Four: The Grayling meme: Top authors insert justice secretary villain into their novels
It's a very novel form of political protest. Top authors are adding their weight to the campaign against the prisoner book ban by adding villainous characters called Chris Grayling to their stories. "You can always impale enemies on the end of your pen, which is why I made a baddie into Chris Grayling," Australian author Kathy Lette tells us. Others, including Stephen Fry, are set to follow suit. The fight continues…

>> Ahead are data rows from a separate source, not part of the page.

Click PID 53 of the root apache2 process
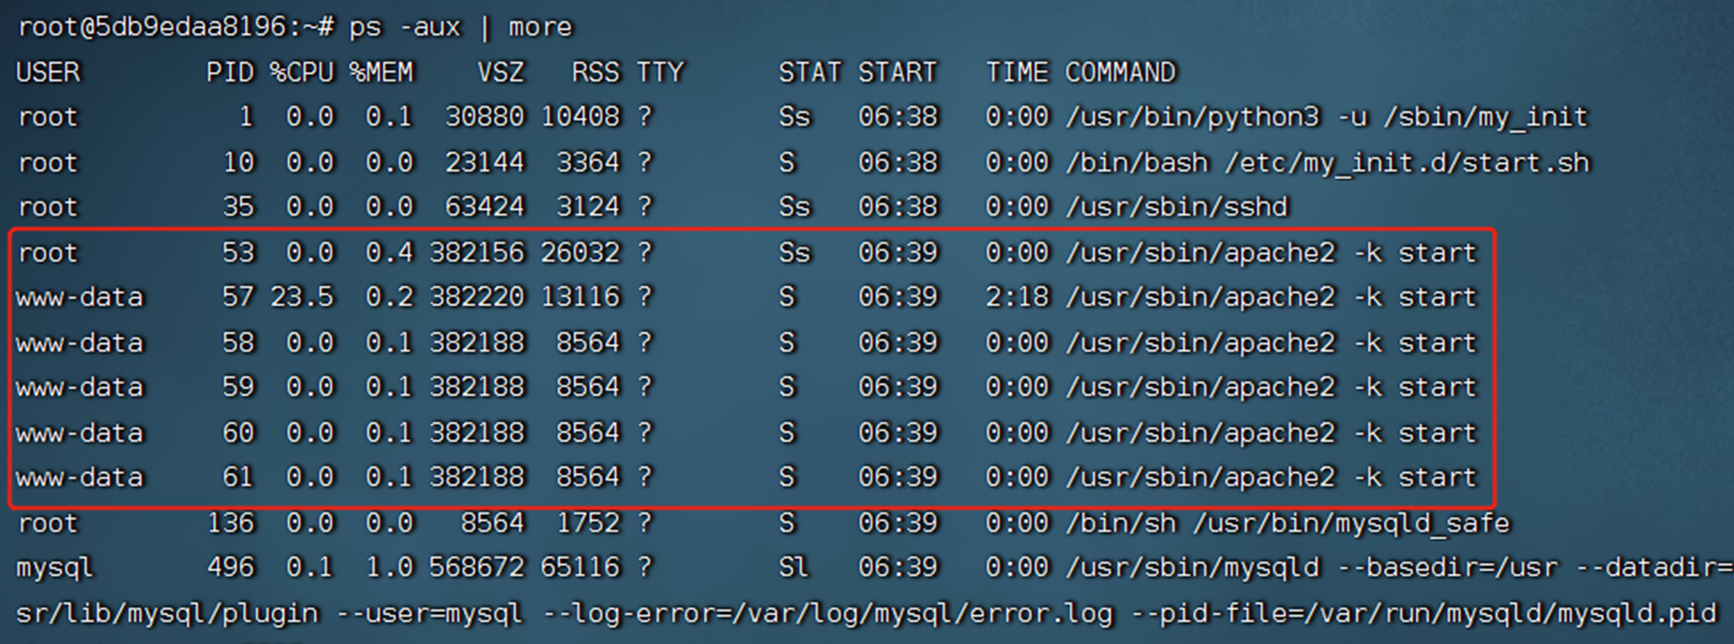238,253
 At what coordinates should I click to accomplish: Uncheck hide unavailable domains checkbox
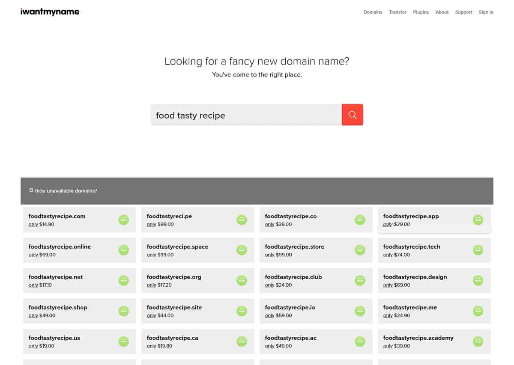click(31, 190)
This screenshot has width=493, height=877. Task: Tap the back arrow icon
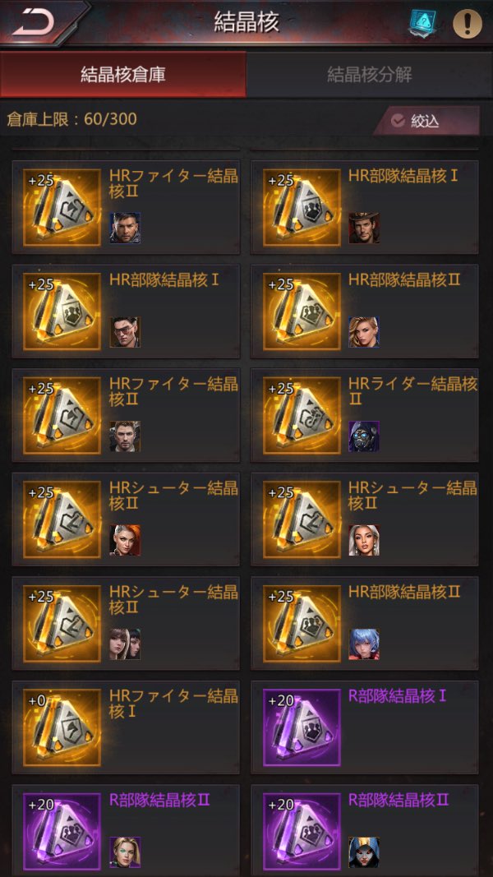34,23
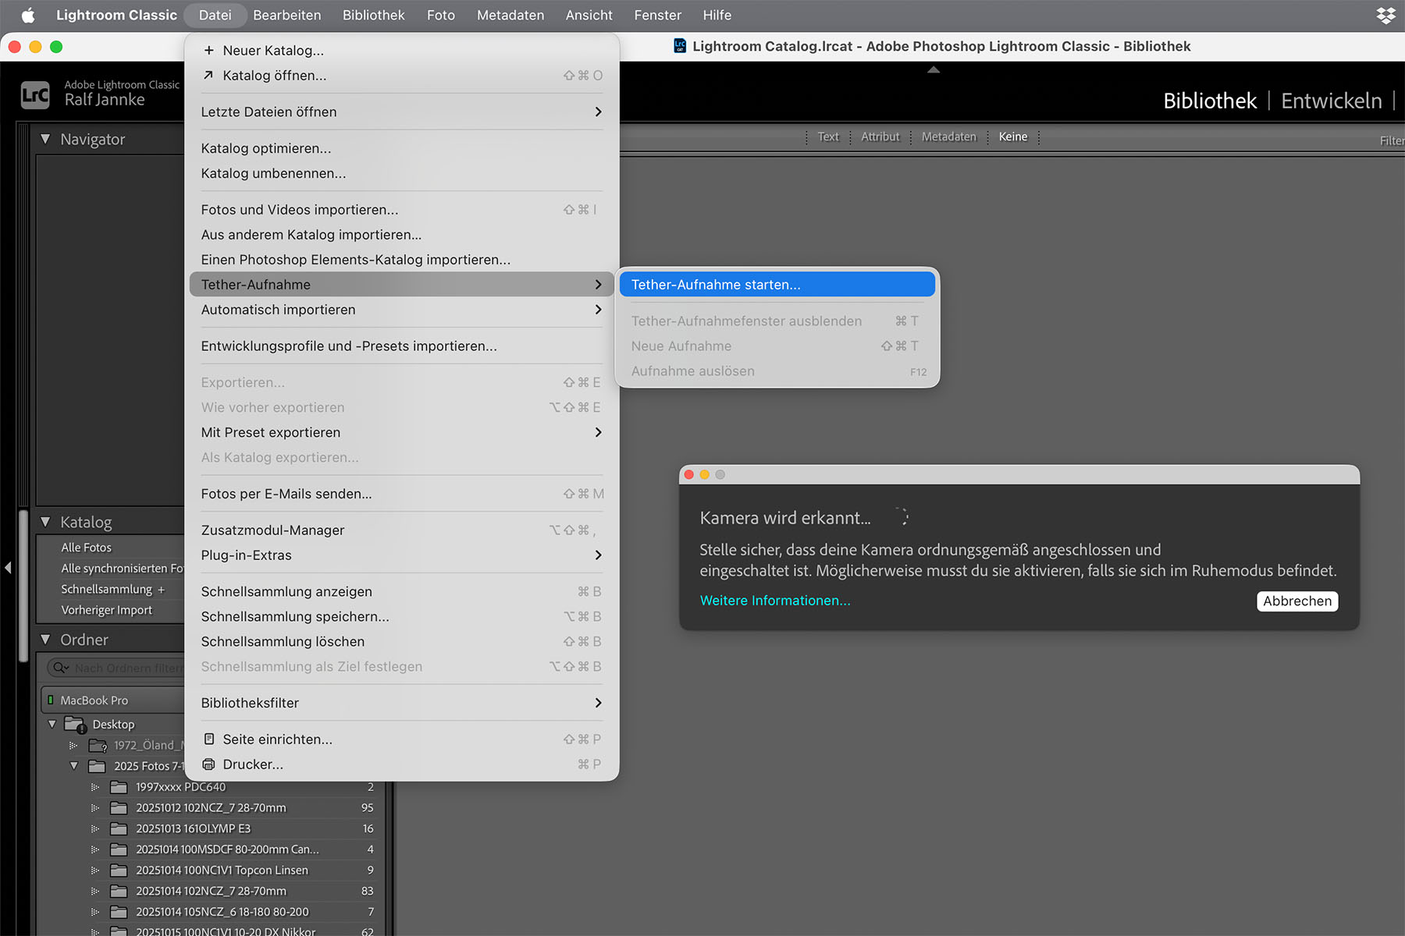1405x936 pixels.
Task: Select the Keine filter option
Action: 1013,137
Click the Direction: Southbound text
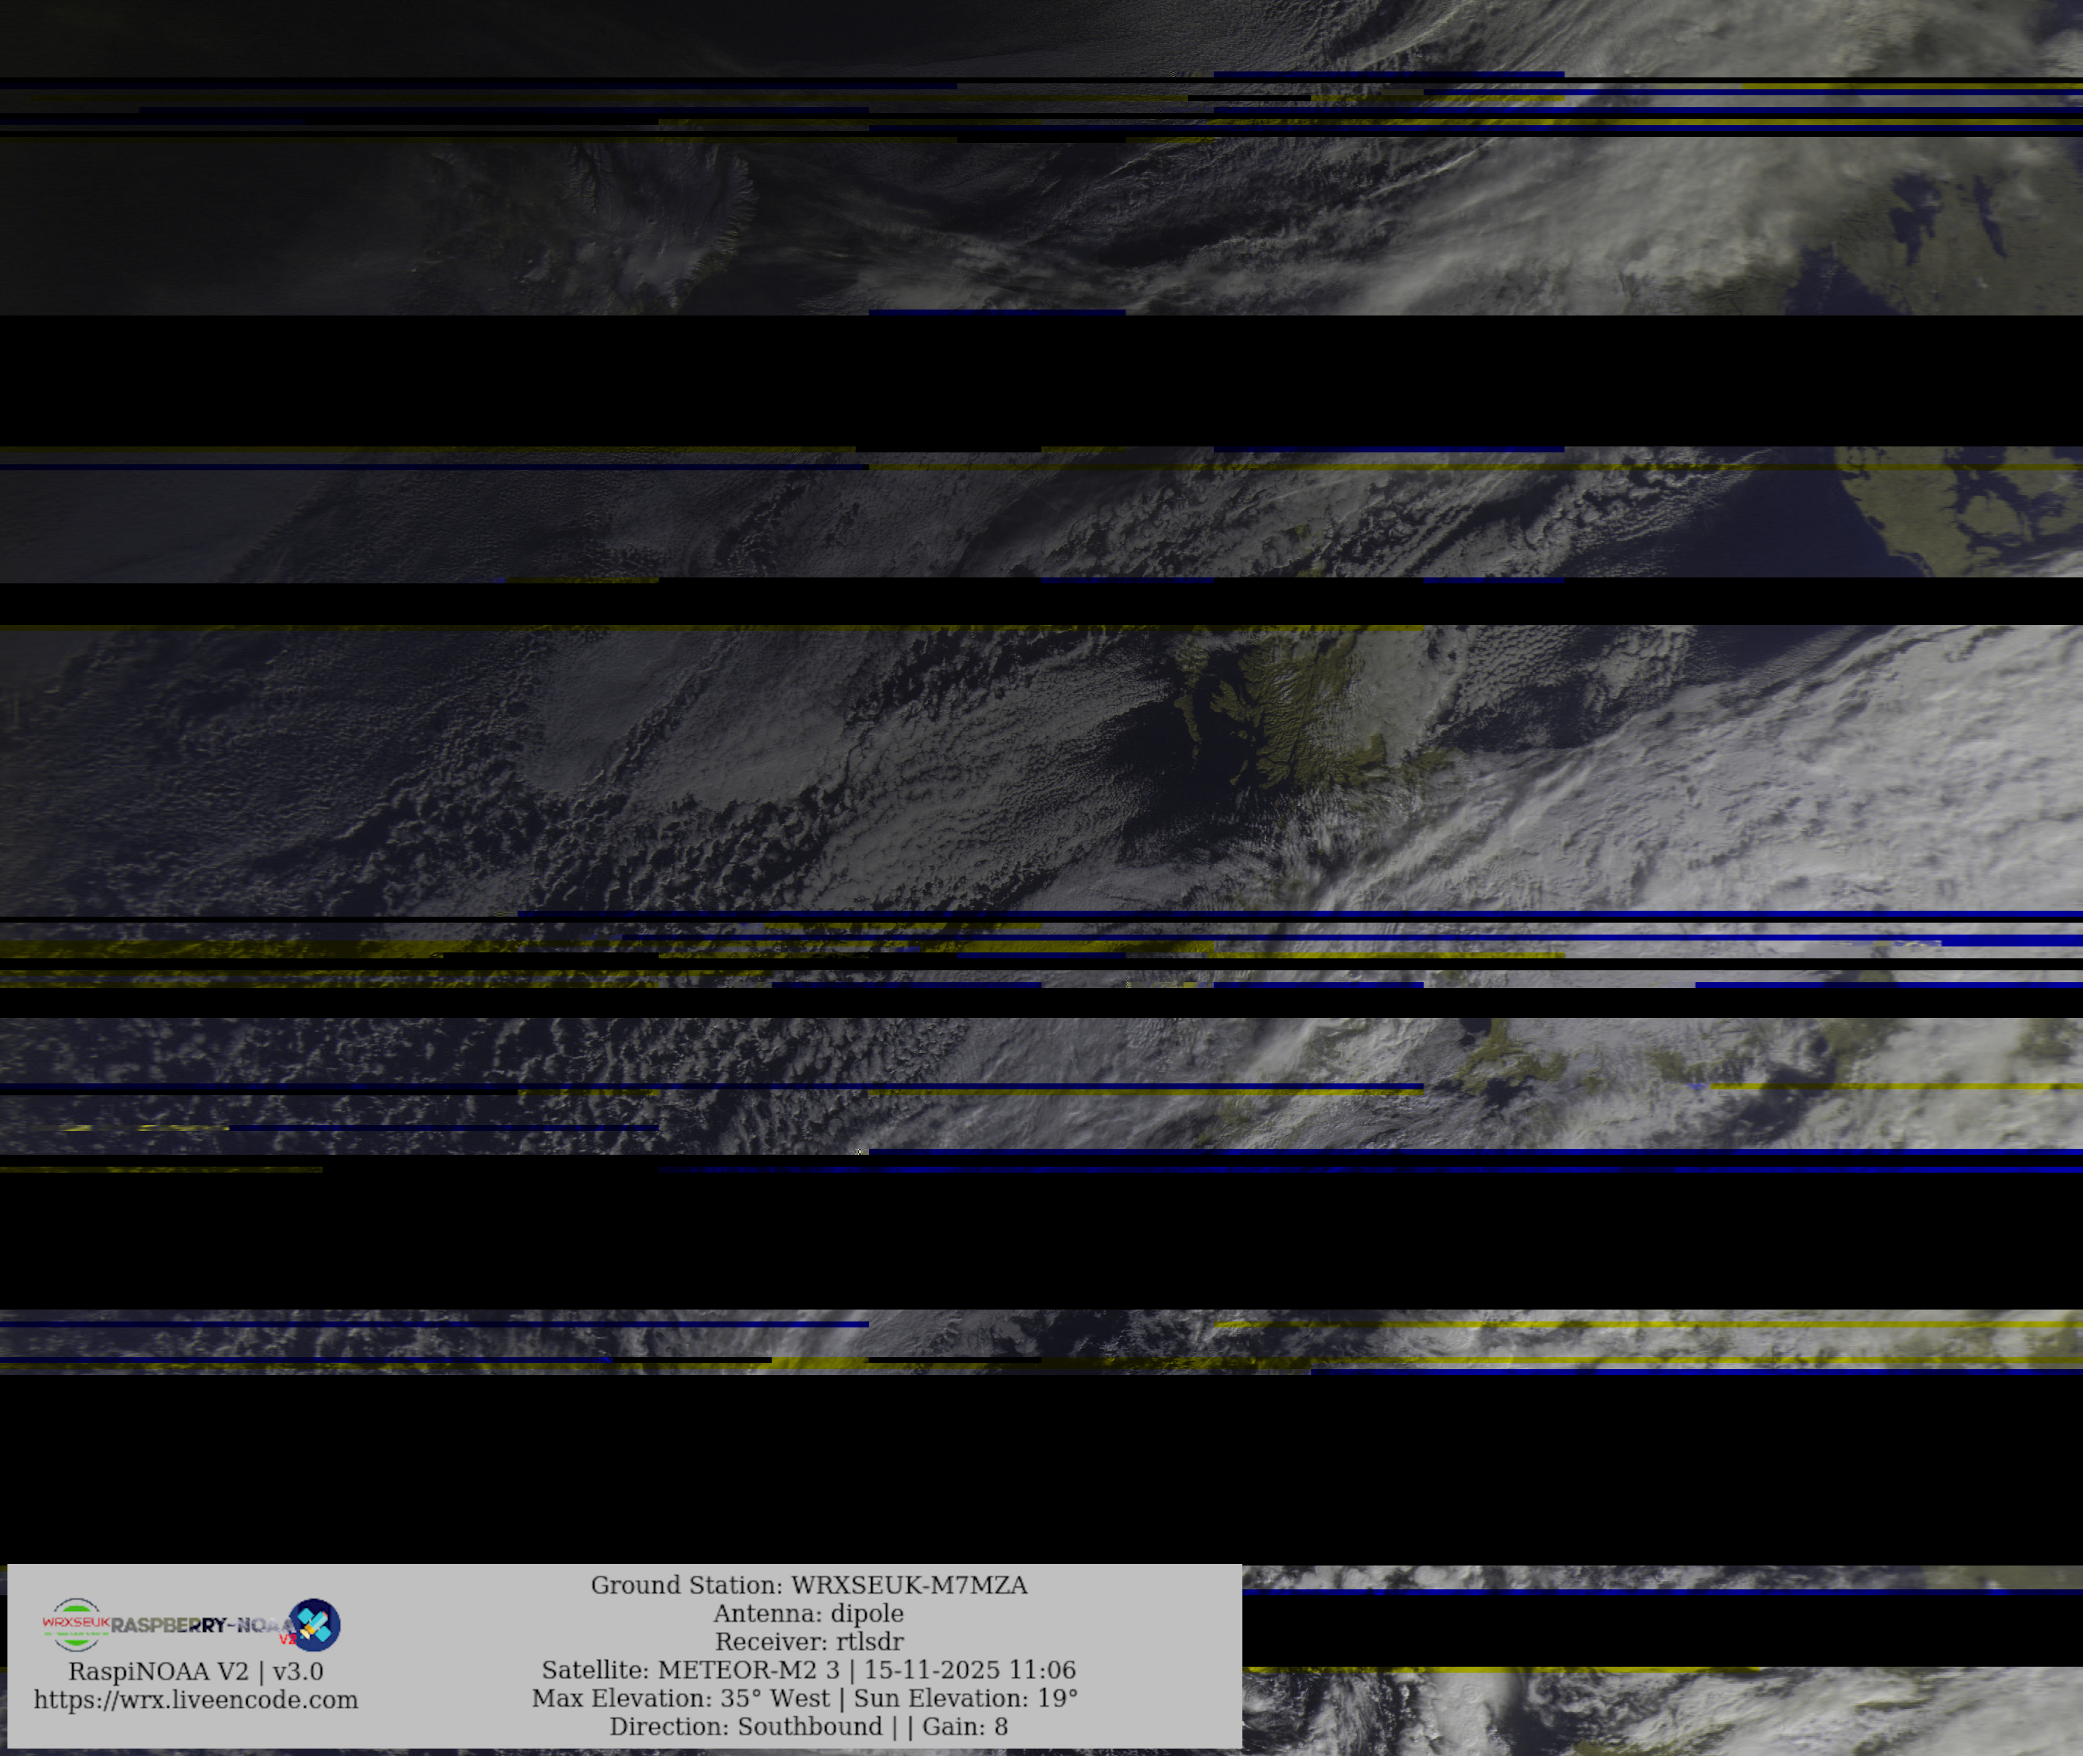The height and width of the screenshot is (1756, 2083). (745, 1726)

Three: Single parents forced to cut food spending as welfare punishments bite
Never mind reforming the benefits system – the existing one is flawed enough as it is. A report from Gingerbread this week highlighted the many flawed decisions by Jobcentre Plus staff to strip single parents of their benefits. Every mistake makes life harder for people who need all the help they can get. And with research pointing out sanctions don't actually help get people back into work, the question-marks over the policy are steadily mounting.
Two: Grayling's prison regime goes on trial – and is found guilty
For some reason, the Crown Prosecution Service decided to charge 11 inmates of HMP High Down after a disturbance in October 2013. We offered readers the full inside story of the riot – and its insidious aftermath. It's another black mark against justice secretary Chris Grayling, who faces condemnation from figures as close to the government as former prisons minister Crispin Blunt.
One: Channel Four allegations reveal a darker side to Boris Johnson
It's top of our list for a second week. For some reason Politics.co.uk readers are desperate to find out more about some of Boris Johnson's less attractive activities. Perhaps it has something to do with the mainstream press' decision to ignore the findings of a recent investigation into the London mayor's quango London and Partners (L&P) and Chinese developers ABP. Johnson is happy to keep it that way; in the London Assembly he has dismissed calls for a probe as a "complete waste of time and money". Astonishingly, he seems to be getting away with it. If he ever does make it back into parliament, he may not be able to escape so easily.